Exercise material:
— Begin —

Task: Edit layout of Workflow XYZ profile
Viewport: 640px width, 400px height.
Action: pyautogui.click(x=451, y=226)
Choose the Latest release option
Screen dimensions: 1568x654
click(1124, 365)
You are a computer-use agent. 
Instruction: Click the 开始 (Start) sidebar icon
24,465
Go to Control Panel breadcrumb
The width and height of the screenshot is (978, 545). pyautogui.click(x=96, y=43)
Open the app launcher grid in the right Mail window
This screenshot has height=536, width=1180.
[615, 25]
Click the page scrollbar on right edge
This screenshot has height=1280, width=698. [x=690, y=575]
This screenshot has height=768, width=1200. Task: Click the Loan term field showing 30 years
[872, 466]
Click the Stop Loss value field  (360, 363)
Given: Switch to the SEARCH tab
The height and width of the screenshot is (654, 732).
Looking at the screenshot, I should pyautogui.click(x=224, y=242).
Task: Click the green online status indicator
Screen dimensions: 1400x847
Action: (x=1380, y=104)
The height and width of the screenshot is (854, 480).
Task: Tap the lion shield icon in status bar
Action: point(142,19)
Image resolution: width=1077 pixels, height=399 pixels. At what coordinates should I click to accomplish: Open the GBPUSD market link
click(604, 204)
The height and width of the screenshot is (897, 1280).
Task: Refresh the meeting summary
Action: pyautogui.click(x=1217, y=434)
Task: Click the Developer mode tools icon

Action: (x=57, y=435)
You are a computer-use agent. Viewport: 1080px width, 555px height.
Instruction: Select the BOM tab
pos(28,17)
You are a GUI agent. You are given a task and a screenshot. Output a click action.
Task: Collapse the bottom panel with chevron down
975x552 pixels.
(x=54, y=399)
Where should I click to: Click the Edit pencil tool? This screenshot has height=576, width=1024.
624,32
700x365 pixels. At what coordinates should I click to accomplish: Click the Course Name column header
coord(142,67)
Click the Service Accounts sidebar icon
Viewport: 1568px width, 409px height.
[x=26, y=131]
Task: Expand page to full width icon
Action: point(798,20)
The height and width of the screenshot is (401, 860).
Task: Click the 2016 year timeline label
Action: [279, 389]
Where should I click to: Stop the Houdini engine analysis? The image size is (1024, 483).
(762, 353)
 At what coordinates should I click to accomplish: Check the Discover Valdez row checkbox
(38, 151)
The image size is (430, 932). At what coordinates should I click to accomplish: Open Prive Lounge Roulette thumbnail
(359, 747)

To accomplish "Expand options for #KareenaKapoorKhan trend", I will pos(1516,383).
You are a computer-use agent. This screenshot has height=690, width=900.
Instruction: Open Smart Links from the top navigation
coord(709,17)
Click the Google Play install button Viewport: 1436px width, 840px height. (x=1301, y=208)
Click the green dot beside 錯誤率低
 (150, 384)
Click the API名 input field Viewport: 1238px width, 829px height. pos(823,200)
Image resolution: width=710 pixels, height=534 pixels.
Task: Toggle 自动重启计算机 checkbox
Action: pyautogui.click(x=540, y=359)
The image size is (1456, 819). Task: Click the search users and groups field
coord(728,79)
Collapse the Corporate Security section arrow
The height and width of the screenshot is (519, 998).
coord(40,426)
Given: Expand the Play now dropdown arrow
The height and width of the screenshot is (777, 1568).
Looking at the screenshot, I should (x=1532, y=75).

— End —

Required work: Convert every row above into a JSON list of strings, one string per line, and leave out the blank lines.

Response:
[
  "Task: Edit layout of Workflow XYZ profile",
  "Viewport: 640px width, 400px height.",
  "Action: pyautogui.click(x=451, y=226)",
  "Choose the Latest release option",
  "Screen dimensions: 1568x654",
  "click(1124, 365)",
  "You are a computer-use agent. ",
  "Instruction: Click the 开始 (Start) sidebar icon",
  "24,465",
  "Go to Control Panel breadcrumb",
  "The width and height of the screenshot is (978, 545). pyautogui.click(x=96, y=43)",
  "Open the app launcher grid in the right Mail window",
  "This screenshot has height=536, width=1180.",
  "[615, 25]",
  "Click the page scrollbar on right edge",
  "This screenshot has height=1280, width=698. [x=690, y=575]",
  "This screenshot has height=768, width=1200. Task: Click the Loan term field showing 30 years",
  "[872, 466]",
  "Click the Stop Loss value field  (360, 363)",
  "Given: Switch to the SEARCH tab",
  "The height and width of the screenshot is (654, 732).",
  "Looking at the screenshot, I should pyautogui.click(x=224, y=242).",
  "Task: Click the green online status indicator",
  "Screen dimensions: 1400x847",
  "Action: (x=1380, y=104)",
  "The height and width of the screenshot is (854, 480).",
  "Task: Tap the lion shield icon in status bar",
  "Action: point(142,19)",
  "Image resolution: width=1077 pixels, height=399 pixels. At what coordinates should I click to accomplish: Open the GBPUSD market link",
  "click(604, 204)",
  "The height and width of the screenshot is (897, 1280).",
  "Task: Refresh the meeting summary",
  "Action: pyautogui.click(x=1217, y=434)",
  "Task: Click the Developer mode tools icon",
  "Action: (x=57, y=435)",
  "You are a computer-use agent. Viewport: 1080px width, 555px height.",
  "Instruction: Select the BOM tab",
  "pos(28,17)",
  "You are a GUI agent. You are given a task and a screenshot. Output a click action.",
  "Task: Collapse the bottom panel with chevron down",
  "975x552 pixels.",
  "(x=54, y=399)",
  "Where should I click to: Click the Edit pencil tool? This screenshot has height=576, width=1024.",
  "624,32",
  "700x365 pixels. At what coordinates should I click to accomplish: Click the Course Name column header",
  "coord(142,67)",
  "Click the Service Accounts sidebar icon",
  "Viewport: 1568px width, 409px height.",
  "[x=26, y=131]",
  "Task: Expand page to full width icon",
  "Action: point(798,20)",
  "The height and width of the screenshot is (401, 860).",
  "Task: Click the 2016 year timeline label",
  "Action: [279, 389]",
  "Where should I click to: Stop the Houdini engine analysis? The image size is (1024, 483).",
  "(762, 353)",
  " At what coordinates should I click to accomplish: Check the Discover Valdez row checkbox",
  "(38, 151)",
  "The image size is (430, 932). At what coordinates should I click to accomplish: Open Prive Lounge Roulette thumbnail",
  "(359, 747)",
  "To accomplish \"Expand options for #KareenaKapoorKhan trend\", I will pos(1516,383).",
  "You are a computer-use agent. This screenshot has height=690, width=900.",
  "Instruction: Open Smart Links from the top navigation",
  "coord(709,17)",
  "Click the Google Play install button Viewport: 1436px width, 840px height. (x=1301, y=208)",
  "Click the green dot beside 錯誤率低",
  " (150, 384)",
  "Click the API名 input field Viewport: 1238px width, 829px height. pos(823,200)",
  "Image resolution: width=710 pixels, height=534 pixels.",
  "Task: Toggle 自动重启计算机 checkbox",
  "Action: pyautogui.click(x=540, y=359)",
  "The image size is (1456, 819). Task: Click the search users and groups field",
  "coord(728,79)",
  "Collapse the Corporate Security section arrow",
  "The height and width of the screenshot is (519, 998).",
  "coord(40,426)",
  "Given: Expand the Play now dropdown arrow",
  "The height and width of the screenshot is (777, 1568).",
  "Looking at the screenshot, I should (x=1532, y=75)."
]